• Work order
From the data below, copy each line that includes the word "agent".

• Task data
....

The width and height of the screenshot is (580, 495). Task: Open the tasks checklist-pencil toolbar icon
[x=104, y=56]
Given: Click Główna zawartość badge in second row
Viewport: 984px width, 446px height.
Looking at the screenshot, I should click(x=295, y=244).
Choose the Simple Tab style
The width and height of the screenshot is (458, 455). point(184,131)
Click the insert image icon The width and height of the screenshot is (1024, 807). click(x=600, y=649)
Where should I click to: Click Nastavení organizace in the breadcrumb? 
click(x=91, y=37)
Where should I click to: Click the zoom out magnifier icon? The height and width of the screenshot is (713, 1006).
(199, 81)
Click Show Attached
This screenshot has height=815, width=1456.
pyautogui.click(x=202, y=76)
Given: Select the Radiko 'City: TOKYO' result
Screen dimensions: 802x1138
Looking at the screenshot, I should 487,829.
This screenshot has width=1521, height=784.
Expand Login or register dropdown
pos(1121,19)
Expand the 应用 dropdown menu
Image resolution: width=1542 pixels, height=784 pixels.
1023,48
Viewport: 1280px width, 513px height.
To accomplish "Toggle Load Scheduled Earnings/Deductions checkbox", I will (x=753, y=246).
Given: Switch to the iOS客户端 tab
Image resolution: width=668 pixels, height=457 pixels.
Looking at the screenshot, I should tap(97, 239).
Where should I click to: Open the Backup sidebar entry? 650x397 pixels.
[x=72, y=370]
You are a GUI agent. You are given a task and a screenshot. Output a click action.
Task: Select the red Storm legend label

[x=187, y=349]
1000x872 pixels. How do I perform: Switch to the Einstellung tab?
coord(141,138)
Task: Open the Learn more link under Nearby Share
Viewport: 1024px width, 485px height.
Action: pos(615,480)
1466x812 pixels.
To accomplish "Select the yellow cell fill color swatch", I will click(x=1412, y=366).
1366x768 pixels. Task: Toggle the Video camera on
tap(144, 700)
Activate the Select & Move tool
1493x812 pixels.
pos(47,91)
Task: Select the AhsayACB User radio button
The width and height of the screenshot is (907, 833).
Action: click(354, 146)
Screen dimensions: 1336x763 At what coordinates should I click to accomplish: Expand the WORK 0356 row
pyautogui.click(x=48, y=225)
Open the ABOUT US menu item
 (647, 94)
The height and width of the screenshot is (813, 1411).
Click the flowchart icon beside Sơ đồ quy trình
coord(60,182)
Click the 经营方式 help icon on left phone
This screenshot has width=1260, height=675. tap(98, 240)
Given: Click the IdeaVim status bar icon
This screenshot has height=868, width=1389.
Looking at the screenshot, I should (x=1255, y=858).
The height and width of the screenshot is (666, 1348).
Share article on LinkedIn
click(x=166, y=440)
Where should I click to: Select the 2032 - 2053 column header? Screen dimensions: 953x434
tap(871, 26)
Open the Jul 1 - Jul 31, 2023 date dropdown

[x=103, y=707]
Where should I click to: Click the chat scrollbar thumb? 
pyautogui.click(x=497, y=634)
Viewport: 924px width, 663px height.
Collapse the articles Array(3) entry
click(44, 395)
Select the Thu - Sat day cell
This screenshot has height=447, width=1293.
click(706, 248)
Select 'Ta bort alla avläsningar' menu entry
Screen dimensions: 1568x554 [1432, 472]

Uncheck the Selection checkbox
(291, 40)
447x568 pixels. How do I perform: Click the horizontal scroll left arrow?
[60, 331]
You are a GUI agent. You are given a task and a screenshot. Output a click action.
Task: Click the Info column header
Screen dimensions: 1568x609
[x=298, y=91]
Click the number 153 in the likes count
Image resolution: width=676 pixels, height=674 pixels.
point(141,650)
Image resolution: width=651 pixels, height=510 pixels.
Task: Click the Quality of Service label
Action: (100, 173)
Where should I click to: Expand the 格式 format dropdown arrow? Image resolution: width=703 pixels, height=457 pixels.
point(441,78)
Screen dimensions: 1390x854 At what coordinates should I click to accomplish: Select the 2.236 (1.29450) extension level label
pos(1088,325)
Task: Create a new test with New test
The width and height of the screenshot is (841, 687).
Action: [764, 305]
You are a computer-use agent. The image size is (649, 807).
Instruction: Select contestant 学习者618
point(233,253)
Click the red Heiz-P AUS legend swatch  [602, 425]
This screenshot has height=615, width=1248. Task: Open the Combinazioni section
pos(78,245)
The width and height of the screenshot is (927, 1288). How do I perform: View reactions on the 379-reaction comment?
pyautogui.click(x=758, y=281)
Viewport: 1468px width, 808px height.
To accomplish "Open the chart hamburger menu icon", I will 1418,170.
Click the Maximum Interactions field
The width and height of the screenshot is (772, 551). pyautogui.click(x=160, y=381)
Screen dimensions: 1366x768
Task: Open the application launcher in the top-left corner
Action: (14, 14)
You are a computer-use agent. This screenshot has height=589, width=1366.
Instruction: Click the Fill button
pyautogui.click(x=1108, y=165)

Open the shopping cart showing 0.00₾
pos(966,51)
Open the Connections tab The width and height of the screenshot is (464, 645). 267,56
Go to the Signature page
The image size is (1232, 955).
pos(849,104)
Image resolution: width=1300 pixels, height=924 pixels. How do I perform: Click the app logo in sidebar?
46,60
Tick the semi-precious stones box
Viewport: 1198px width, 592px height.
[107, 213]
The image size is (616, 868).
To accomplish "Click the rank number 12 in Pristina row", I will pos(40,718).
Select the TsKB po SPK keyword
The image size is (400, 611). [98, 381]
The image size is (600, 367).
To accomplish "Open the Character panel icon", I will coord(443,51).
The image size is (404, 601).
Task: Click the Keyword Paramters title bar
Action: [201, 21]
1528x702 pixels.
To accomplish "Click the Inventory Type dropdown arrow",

....

• Your response
You are a GUI agent. You are given a task and a screenshot. Output a click action.
You are a GUI agent. You are given a task and a screenshot. Output a click action.
You are a computer-use agent. The image size is (649, 807).
You are a computer-use agent. This screenshot has height=589, width=1366.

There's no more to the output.